The task → In the entries below, filter for the word "Facebook" and copy every matching line.

[Excerpts from a dataset]
::::::::::

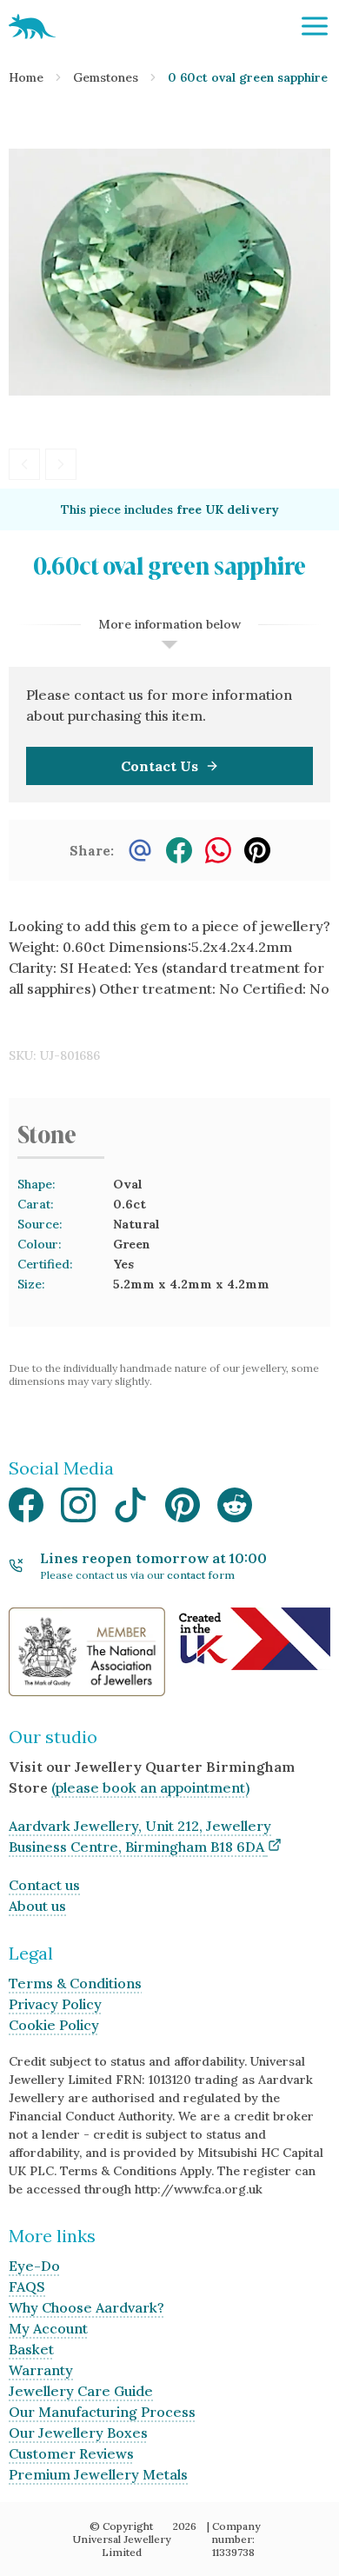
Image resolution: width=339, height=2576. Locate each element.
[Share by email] (140, 850)
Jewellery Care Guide (81, 2391)
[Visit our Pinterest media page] (182, 1510)
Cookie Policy (54, 2025)
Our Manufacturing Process (102, 2411)
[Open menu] (314, 26)
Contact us (44, 1885)
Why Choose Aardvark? (86, 2307)
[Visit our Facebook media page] (26, 1510)
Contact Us (159, 766)
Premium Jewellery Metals (98, 2474)
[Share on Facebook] (179, 850)
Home (26, 77)
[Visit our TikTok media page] (130, 1510)
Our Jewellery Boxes (78, 2432)
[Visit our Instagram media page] (78, 1510)
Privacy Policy (55, 2004)
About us (37, 1905)
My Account (48, 2328)
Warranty (41, 2370)
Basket (31, 2349)
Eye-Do (34, 2265)
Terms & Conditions (75, 1983)
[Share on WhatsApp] (218, 850)
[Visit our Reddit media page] (234, 1510)
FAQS (27, 2286)
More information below (169, 624)
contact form (201, 1574)
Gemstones (105, 77)
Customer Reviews (71, 2453)
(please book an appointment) (150, 1787)
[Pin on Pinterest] (257, 850)
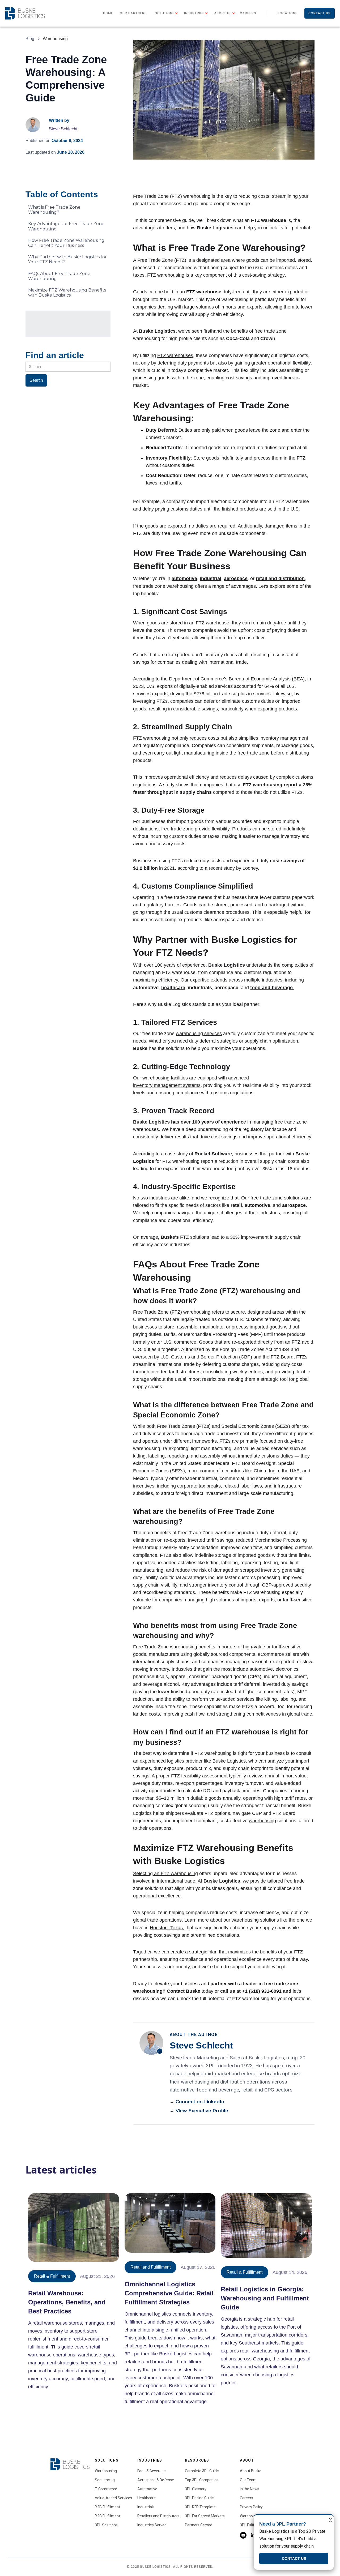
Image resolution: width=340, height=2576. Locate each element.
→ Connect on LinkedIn (197, 2101)
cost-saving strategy (263, 275)
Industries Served (152, 2525)
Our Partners (133, 13)
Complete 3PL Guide (202, 2471)
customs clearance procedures (216, 912)
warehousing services (199, 1033)
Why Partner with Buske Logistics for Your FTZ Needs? (67, 259)
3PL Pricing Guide (199, 2498)
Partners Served (198, 2525)
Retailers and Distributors (158, 2516)
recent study (222, 868)
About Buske (250, 2471)
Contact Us (319, 13)
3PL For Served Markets (205, 2516)
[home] (25, 13)
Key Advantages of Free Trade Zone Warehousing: (66, 226)
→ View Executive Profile (199, 2110)
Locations (288, 13)
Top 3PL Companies (201, 2480)
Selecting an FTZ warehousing (165, 1873)
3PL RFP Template (200, 2507)
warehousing (262, 1820)
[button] (165, 13)
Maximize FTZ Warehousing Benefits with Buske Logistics (67, 293)
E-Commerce (106, 2489)
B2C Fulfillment (107, 2516)
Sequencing (105, 2480)
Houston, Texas (166, 1927)
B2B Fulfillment (107, 2507)
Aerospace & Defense (155, 2480)
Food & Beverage (151, 2471)
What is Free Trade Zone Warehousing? (54, 210)
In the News (249, 2489)
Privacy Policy (251, 2507)
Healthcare (146, 2498)
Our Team (248, 2480)
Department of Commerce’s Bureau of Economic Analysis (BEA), (237, 678)
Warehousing (106, 2471)
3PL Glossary (195, 2489)
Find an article (55, 355)
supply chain (258, 1041)
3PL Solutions (106, 2525)
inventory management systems (167, 1085)
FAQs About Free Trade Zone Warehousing (59, 276)
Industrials (146, 2507)
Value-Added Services (113, 2498)
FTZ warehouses (175, 355)
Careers (248, 13)
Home (108, 13)
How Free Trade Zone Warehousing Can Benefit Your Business (66, 243)
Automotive (147, 2489)
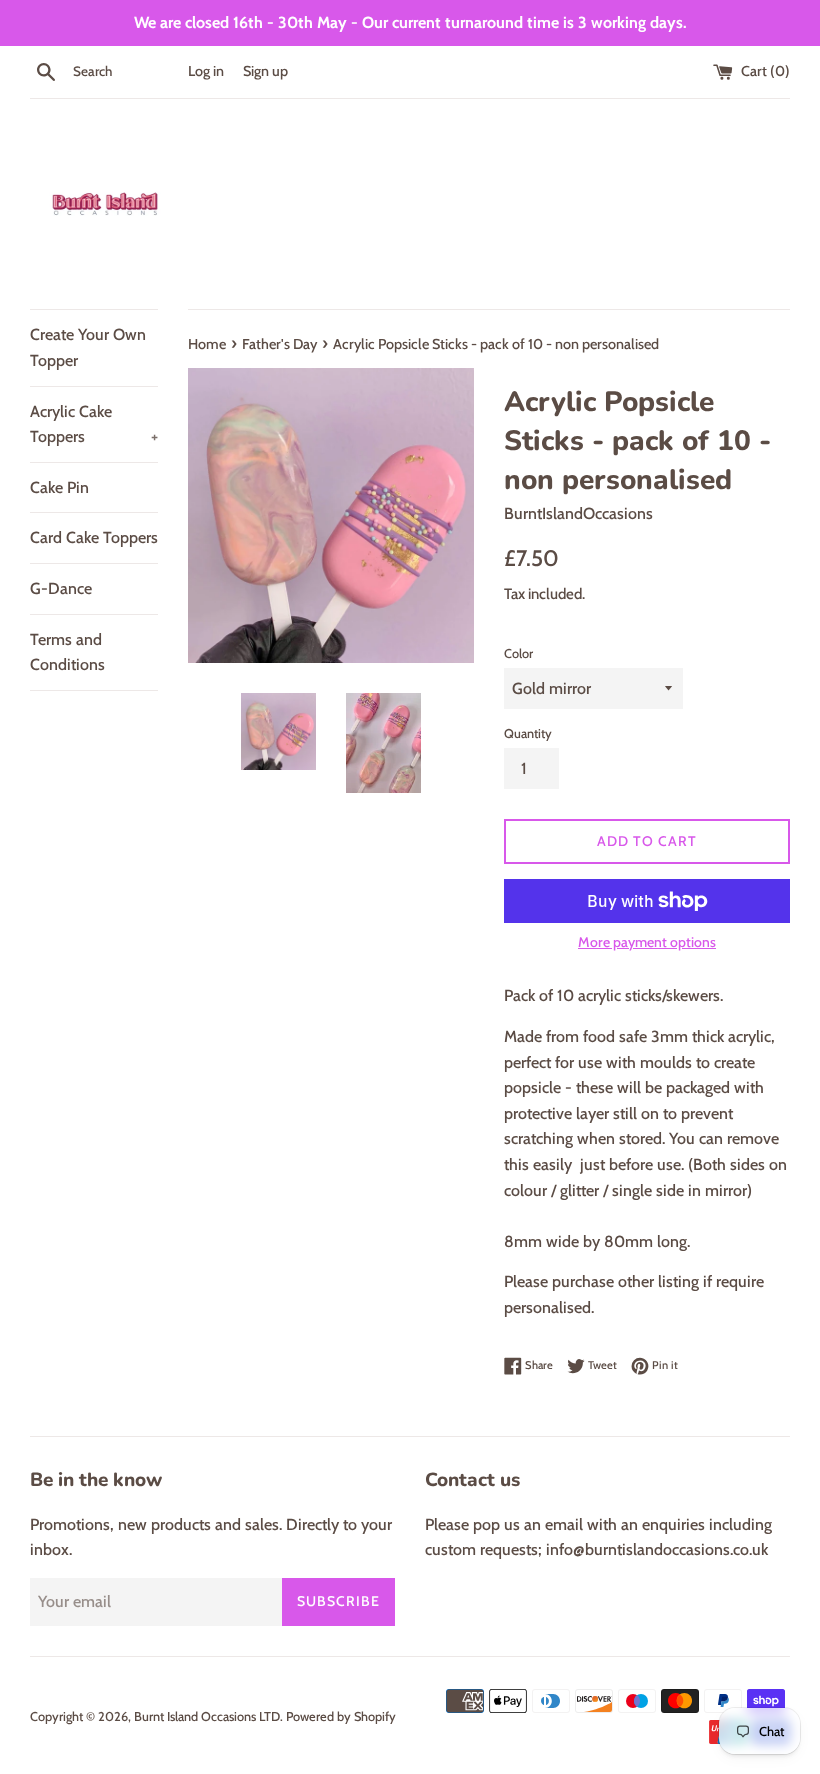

::::::::::

Task result →
[Visit our Facebook media page] (26, 1510)
[Share on Facebook] (179, 850)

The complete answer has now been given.